I found out this week that I might have leukemia. I know some people would think I’m stupid for being this upset when I haven’t even been officially diagnosed yet but it’s terrifying. It’s even worse because I feel like I’m so alone in all of this. My family only cares about themselves. My boyfriend seems to think I’m over reacting and I don’t really have any friends. My best friend died of breast cancer almost 3 years ago which makes this situation even worse for me. I keep think how I wish she was here to help me get through this as she is the only person I know who did this and she’s not here. It’s not fair and it’s making me struggle with my faith. I’ve always been the person who take care of everyone else. If my entire house came down with the flu, I was the one taking care of my siblings and parents even if I was sick. I’m the youngest in my family yet always managed to keep things together. I did the grocery shopping as soon as my sister got her drivers license. I helped my parents with paying bills as soon as I got a job and now, I help my sister raise her 4 year old. I just need one person to take care of me sometimes even if I can’t do it myself.

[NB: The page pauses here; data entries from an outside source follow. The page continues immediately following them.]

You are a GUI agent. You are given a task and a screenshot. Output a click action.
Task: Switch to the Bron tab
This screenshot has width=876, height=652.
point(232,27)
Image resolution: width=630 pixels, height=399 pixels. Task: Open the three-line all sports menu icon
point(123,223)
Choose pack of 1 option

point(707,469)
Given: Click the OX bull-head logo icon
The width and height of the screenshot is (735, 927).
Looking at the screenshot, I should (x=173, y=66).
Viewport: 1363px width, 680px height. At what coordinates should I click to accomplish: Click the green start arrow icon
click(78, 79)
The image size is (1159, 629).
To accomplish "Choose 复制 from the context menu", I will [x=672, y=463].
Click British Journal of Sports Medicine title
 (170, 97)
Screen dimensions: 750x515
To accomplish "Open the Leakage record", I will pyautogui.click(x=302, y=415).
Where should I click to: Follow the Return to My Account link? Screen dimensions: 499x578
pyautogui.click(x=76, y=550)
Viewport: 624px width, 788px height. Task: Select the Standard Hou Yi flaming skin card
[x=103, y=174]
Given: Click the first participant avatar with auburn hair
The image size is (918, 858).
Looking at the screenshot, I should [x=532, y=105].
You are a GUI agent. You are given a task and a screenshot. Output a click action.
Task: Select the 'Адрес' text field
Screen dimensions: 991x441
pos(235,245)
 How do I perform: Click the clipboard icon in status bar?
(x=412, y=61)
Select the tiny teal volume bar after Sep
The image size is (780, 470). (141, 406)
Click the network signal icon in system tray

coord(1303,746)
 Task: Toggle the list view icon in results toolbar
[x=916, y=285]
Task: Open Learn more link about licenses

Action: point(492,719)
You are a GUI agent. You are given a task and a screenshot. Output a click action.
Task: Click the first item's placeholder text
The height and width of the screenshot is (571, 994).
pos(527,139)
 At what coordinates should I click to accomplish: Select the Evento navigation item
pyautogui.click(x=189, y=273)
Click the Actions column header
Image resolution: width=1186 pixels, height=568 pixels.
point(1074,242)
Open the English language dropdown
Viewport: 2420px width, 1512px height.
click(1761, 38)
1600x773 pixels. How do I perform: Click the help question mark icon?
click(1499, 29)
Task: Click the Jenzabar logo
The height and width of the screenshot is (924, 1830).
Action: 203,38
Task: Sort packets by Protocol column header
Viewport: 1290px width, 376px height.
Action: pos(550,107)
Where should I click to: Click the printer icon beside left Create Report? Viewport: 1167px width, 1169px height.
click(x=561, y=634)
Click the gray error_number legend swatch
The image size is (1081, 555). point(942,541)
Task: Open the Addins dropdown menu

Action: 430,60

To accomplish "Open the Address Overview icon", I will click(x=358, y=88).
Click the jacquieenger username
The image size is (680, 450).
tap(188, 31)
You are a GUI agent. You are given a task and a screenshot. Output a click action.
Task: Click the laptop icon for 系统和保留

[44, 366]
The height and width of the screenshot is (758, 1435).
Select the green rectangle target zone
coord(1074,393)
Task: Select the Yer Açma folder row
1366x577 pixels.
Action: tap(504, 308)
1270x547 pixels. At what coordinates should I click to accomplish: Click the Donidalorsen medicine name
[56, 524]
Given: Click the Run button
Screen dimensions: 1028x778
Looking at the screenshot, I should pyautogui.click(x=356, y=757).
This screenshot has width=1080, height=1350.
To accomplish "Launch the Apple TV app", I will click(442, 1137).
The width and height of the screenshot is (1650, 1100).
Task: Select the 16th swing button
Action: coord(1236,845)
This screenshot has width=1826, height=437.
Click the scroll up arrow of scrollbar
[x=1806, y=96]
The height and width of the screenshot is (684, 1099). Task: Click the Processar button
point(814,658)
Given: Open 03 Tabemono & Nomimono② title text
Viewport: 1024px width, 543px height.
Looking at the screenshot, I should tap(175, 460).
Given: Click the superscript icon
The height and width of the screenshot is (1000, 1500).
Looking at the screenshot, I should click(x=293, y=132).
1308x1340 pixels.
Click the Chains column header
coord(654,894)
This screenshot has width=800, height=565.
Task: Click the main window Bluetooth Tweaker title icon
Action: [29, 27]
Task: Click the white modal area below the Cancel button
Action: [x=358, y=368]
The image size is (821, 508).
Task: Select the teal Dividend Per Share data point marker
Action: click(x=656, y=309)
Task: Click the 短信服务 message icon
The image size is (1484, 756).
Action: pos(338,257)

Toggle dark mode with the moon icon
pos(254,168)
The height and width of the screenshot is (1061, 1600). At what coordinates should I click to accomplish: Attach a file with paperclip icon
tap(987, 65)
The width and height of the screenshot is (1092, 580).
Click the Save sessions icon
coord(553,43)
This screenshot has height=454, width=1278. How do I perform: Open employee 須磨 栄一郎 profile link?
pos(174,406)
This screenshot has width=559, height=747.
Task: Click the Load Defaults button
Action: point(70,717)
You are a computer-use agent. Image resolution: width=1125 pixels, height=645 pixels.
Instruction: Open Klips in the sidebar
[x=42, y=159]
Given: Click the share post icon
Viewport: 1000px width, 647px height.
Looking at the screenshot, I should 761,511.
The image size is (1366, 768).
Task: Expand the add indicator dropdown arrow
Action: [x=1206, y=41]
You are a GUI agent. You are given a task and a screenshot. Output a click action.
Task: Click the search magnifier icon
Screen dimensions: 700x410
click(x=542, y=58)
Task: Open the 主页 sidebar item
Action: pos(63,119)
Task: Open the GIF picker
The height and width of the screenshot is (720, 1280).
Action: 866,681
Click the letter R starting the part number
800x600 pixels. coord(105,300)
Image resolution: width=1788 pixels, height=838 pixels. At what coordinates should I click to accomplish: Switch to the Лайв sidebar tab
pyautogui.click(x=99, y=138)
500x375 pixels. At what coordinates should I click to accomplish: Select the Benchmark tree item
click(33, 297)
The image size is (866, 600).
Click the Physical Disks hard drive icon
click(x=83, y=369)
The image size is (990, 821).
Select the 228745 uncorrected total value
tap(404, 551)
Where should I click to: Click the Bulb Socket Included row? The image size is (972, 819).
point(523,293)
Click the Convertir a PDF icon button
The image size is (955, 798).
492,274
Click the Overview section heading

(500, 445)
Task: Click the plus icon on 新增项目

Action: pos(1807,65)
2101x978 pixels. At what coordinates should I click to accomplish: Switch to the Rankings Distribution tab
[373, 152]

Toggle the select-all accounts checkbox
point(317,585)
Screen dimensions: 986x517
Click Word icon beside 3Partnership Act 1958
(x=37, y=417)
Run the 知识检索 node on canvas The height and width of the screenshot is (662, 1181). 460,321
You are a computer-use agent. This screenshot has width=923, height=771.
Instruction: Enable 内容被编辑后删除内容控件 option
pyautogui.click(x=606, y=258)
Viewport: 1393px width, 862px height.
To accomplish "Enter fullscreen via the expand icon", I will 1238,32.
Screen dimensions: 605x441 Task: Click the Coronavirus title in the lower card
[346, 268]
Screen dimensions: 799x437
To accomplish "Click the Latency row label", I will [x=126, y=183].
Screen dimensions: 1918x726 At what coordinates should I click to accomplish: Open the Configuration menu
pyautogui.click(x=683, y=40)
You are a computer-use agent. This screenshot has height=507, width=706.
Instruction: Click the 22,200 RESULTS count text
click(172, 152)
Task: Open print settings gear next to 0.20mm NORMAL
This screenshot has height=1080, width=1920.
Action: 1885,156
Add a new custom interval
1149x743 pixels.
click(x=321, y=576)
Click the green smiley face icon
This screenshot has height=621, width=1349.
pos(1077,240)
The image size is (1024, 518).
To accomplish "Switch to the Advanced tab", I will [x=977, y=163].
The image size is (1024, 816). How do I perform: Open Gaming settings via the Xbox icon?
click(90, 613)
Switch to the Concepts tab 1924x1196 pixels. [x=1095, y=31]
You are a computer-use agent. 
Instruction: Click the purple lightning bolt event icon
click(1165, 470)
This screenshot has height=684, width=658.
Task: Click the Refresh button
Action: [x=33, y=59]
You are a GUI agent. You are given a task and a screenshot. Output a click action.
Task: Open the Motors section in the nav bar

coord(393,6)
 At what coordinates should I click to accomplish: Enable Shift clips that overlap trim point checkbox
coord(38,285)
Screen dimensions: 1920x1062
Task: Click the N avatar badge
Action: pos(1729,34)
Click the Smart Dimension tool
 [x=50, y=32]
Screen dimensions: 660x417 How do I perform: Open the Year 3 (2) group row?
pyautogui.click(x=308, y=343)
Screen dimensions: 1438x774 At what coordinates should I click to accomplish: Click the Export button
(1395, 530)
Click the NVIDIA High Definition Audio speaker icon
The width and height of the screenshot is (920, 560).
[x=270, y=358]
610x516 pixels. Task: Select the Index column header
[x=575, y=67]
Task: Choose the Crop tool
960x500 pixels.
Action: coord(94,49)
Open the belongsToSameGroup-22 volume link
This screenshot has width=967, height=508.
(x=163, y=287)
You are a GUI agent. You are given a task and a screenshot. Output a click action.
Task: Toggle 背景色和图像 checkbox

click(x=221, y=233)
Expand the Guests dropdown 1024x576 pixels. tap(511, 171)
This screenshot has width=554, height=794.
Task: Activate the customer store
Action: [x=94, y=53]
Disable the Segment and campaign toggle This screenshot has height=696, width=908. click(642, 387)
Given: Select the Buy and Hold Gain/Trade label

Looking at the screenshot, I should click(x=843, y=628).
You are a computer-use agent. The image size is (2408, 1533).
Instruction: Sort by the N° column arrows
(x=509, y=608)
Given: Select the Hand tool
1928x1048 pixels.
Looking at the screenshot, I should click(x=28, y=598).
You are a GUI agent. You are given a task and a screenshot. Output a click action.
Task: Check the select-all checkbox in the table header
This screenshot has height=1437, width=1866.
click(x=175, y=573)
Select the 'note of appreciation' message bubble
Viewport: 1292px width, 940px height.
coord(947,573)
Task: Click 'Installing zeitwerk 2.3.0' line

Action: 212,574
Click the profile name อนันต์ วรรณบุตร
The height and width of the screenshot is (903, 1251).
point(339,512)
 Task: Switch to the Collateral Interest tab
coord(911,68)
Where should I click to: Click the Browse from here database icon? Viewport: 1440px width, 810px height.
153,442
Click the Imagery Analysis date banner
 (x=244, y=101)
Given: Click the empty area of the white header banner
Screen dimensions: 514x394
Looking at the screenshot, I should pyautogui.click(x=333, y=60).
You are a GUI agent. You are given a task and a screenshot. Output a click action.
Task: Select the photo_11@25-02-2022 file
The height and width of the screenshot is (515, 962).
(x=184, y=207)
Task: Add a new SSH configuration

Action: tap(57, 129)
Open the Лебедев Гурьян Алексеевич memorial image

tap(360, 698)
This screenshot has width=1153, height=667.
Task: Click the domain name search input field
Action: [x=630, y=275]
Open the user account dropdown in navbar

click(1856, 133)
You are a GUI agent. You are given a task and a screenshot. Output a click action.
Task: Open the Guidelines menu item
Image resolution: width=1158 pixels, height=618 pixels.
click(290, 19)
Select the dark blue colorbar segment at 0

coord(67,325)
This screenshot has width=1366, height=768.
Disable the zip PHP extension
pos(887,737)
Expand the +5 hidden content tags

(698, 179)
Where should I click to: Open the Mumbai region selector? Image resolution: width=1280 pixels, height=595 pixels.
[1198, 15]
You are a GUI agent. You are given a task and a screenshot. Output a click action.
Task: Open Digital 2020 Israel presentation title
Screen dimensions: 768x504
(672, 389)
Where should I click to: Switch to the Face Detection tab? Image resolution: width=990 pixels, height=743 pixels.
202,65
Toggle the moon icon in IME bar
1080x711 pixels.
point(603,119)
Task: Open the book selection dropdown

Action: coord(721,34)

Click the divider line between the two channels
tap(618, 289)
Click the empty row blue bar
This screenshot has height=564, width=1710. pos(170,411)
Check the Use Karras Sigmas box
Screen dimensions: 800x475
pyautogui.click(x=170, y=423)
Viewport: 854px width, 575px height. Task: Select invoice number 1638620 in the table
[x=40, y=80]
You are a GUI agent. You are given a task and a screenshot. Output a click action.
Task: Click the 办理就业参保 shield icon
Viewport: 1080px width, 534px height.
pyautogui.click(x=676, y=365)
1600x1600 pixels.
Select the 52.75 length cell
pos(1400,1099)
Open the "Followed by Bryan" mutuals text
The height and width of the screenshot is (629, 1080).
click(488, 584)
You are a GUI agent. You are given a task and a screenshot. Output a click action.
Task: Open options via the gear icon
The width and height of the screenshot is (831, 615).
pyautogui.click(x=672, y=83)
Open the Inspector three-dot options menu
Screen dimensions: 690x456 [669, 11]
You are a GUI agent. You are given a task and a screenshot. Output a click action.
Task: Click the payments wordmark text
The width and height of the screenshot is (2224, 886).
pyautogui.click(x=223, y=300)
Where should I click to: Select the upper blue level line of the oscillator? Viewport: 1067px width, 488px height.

Falling apart : I found out this week... - Anxiety and Depre...
Falling apart
No one would think you stupid for being extremely upset over this as anyone would be. There is little worse than not knowing as you feel like your life is on hold and you can't get on with things.
I really hope you haven't got it but if the worst is true there is so much they can do these days so always have faith.
Please let me know when you do. I will be thinking of you meantime. xx
Thank you so much it means a lot to me. I think I’ll feel better when I get the results back whether they are positive or negative. I almost feel that a positive result would be better as I would finally know what’s going on. The doctor said if it’s negative, I have to have a bone marrow biopsy which is scary too and even then they might not know what’s going on.
😢you are NOT stupid for feeling the way you do! The uncertainty of it is one of the most difficult things...you are not alone here.
This is the only place I don’t feel alone...
Heartfelt prayers for your comfort and strength in the coming days.